Description of the task
Gather every line of the listing that contains the word "entry", treating uppercase and lowercase as different.

Records for the exercise
────────────────────────────────────────

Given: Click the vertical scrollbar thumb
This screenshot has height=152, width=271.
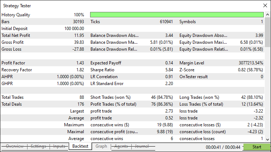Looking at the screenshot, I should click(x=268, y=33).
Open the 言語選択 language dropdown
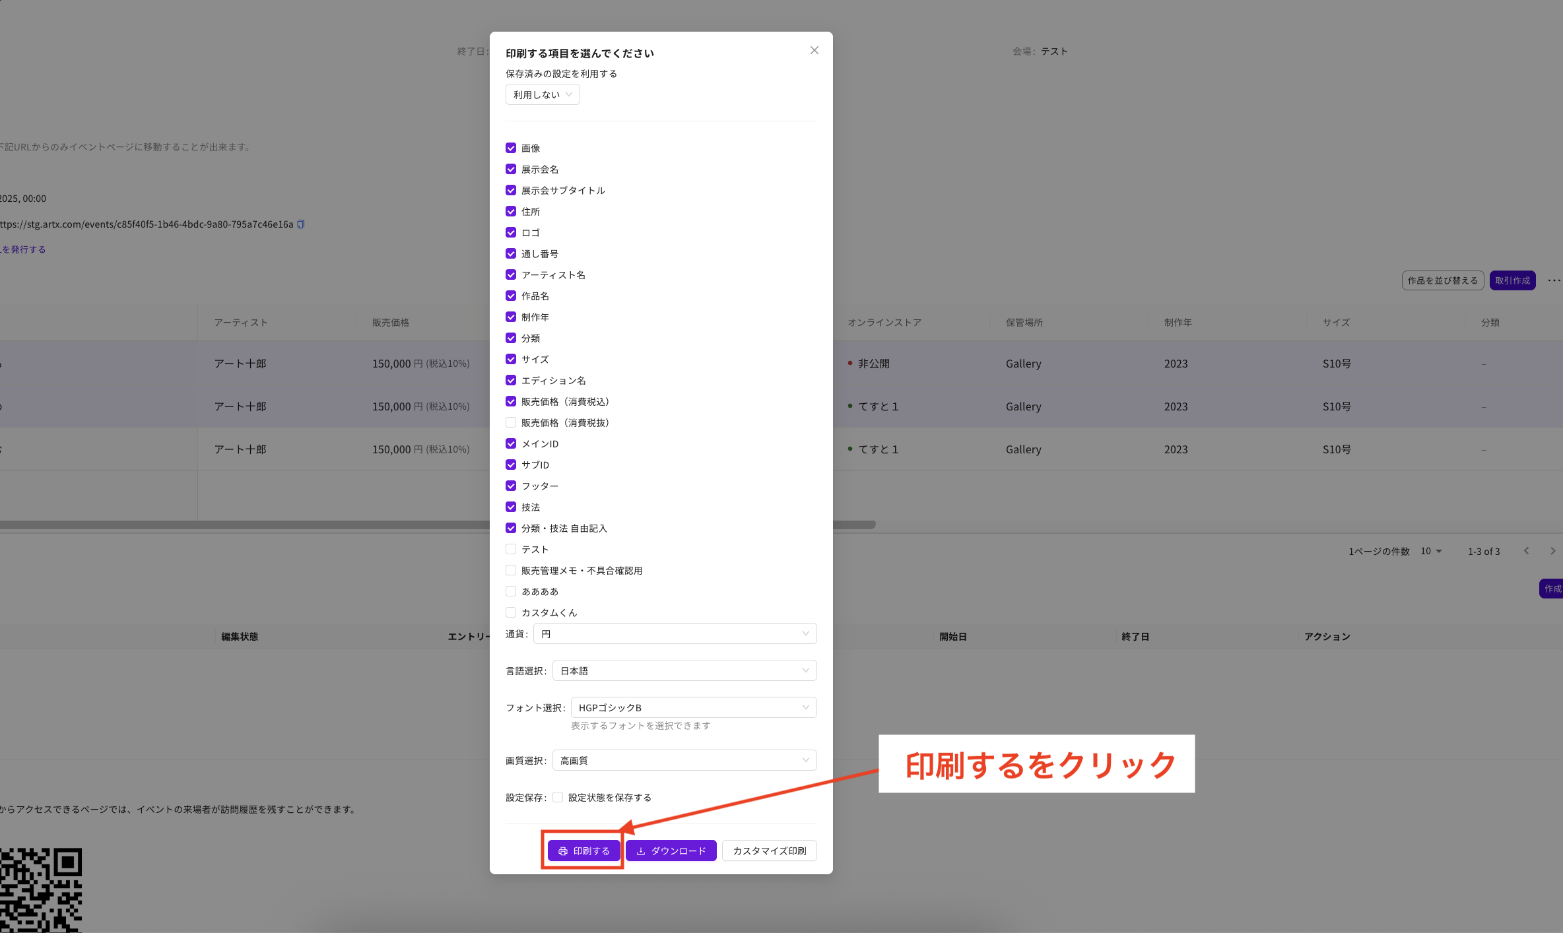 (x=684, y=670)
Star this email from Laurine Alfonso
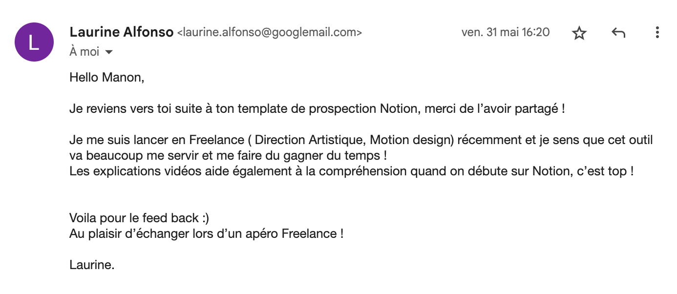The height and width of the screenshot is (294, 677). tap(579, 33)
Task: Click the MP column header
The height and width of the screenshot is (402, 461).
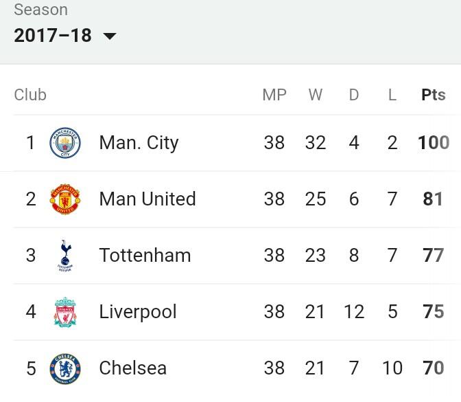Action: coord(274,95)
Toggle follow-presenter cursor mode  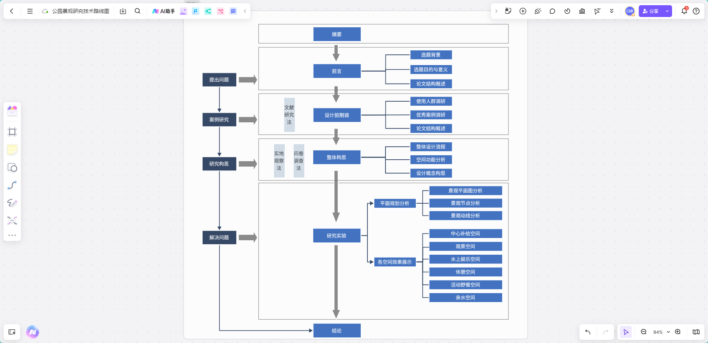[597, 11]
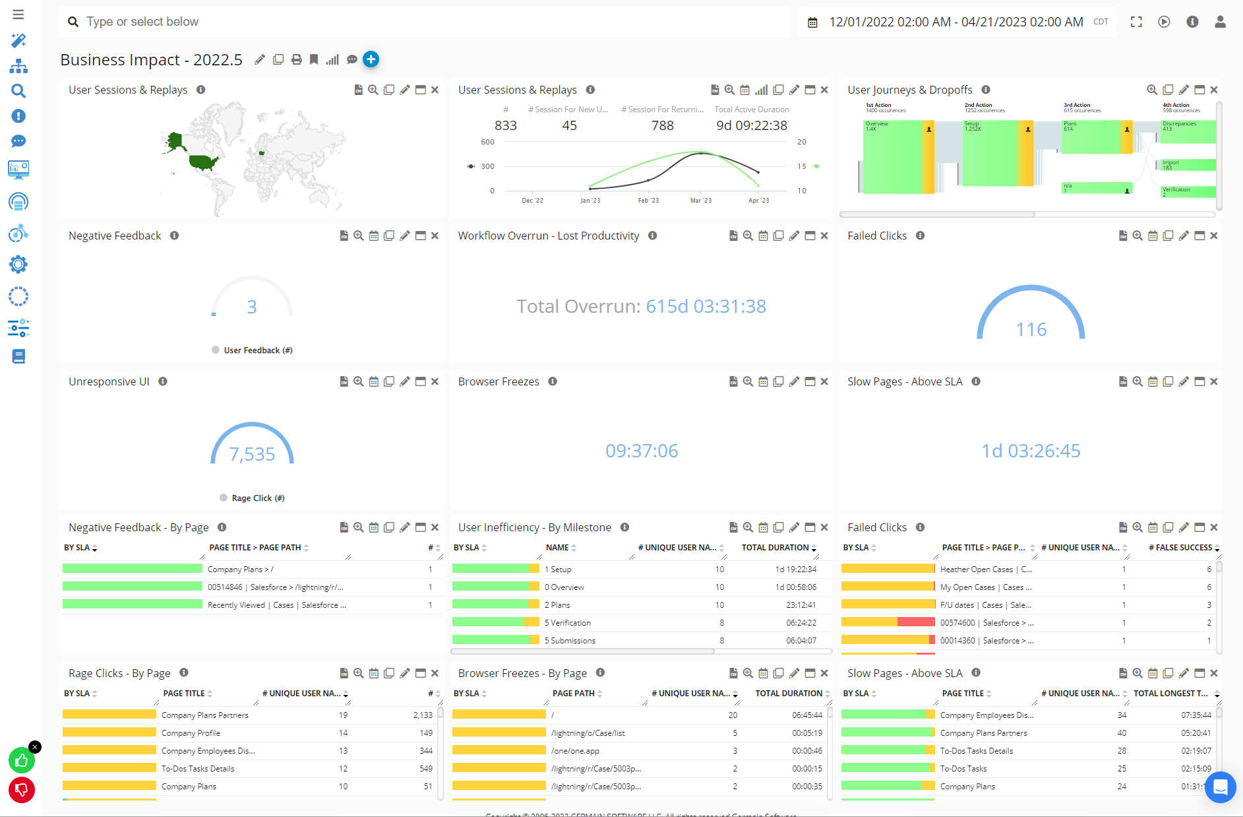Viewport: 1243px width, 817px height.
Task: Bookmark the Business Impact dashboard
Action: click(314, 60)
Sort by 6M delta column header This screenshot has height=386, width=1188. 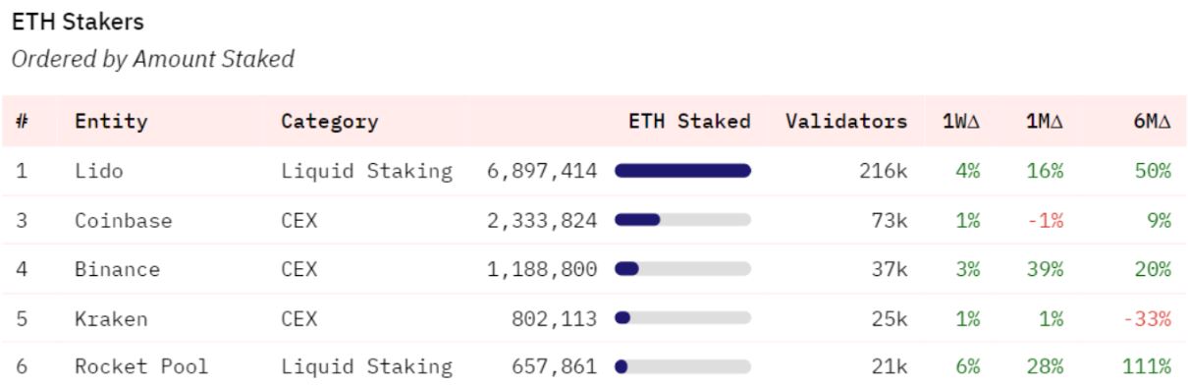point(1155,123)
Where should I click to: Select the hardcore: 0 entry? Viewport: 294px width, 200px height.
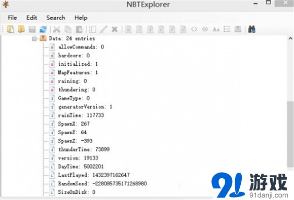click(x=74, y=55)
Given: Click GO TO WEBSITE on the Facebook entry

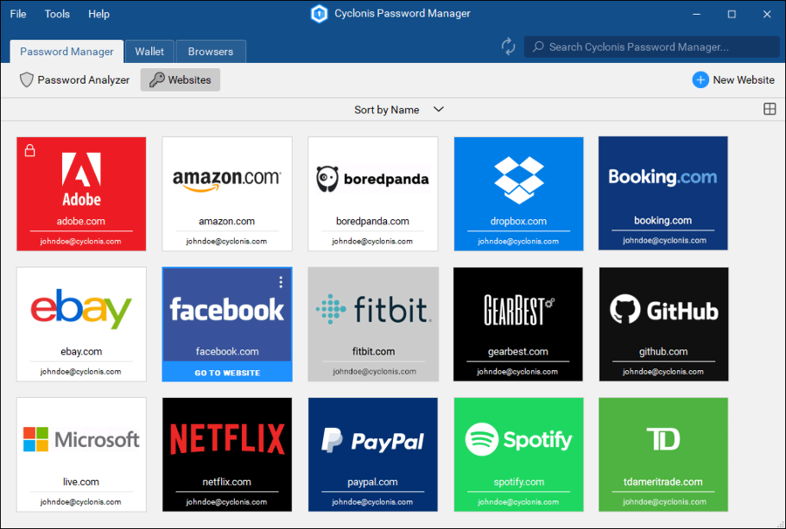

────────────────────────────────────────

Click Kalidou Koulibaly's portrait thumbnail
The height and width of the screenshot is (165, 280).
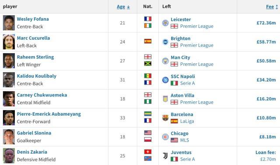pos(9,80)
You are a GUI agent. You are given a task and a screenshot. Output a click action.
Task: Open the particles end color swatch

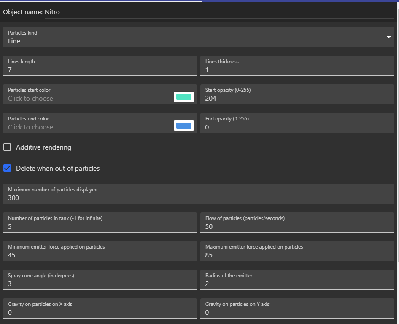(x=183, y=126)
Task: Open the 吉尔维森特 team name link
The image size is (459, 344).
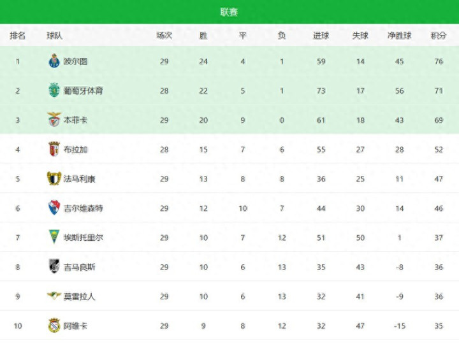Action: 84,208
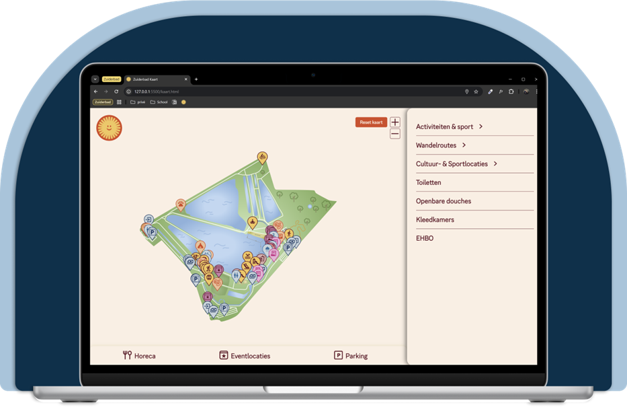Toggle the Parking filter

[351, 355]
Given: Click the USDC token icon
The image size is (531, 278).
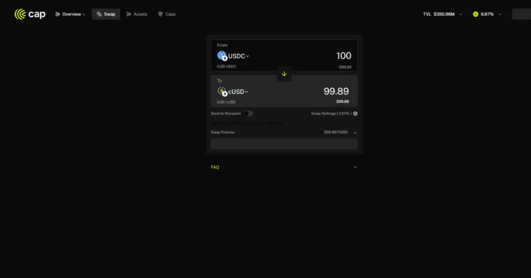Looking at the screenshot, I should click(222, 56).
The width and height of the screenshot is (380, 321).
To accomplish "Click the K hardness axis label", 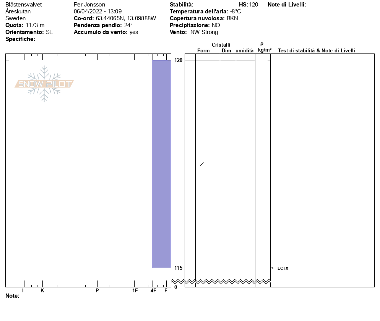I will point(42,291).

────────────────────────────────────────

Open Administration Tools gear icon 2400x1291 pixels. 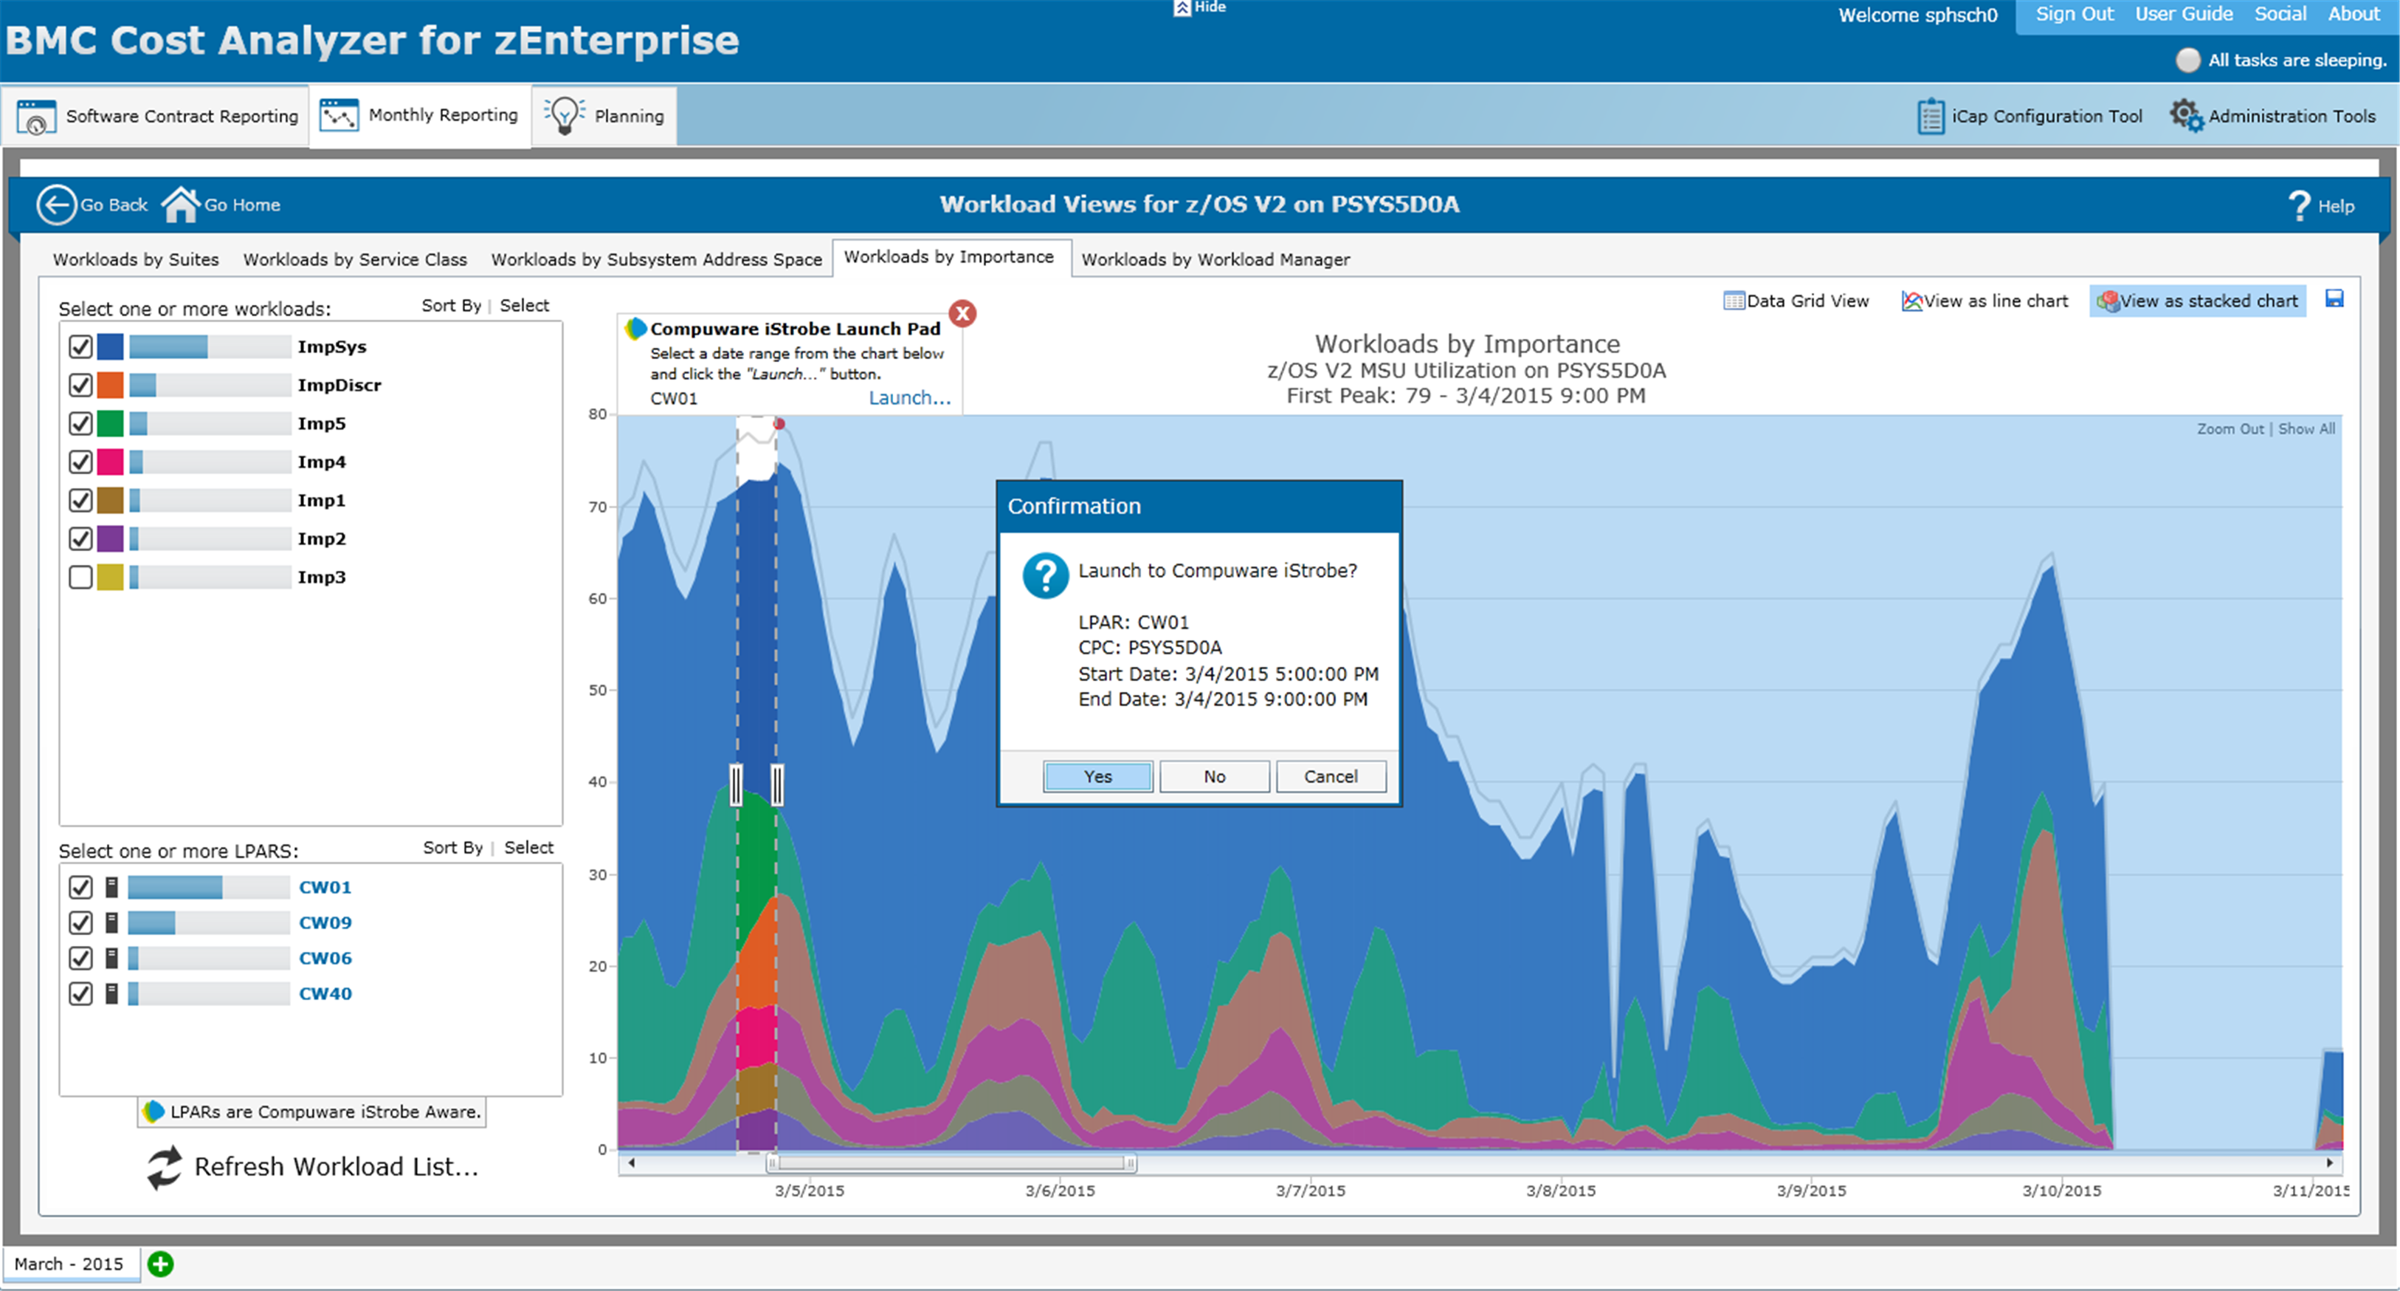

────────────────────────────────────────

Expected output
Where should I click to: Select the hardcore: 0 entry? Viewport: 294px width, 200px height.
Given: Click GO TO WEBSITE on the Facebook entry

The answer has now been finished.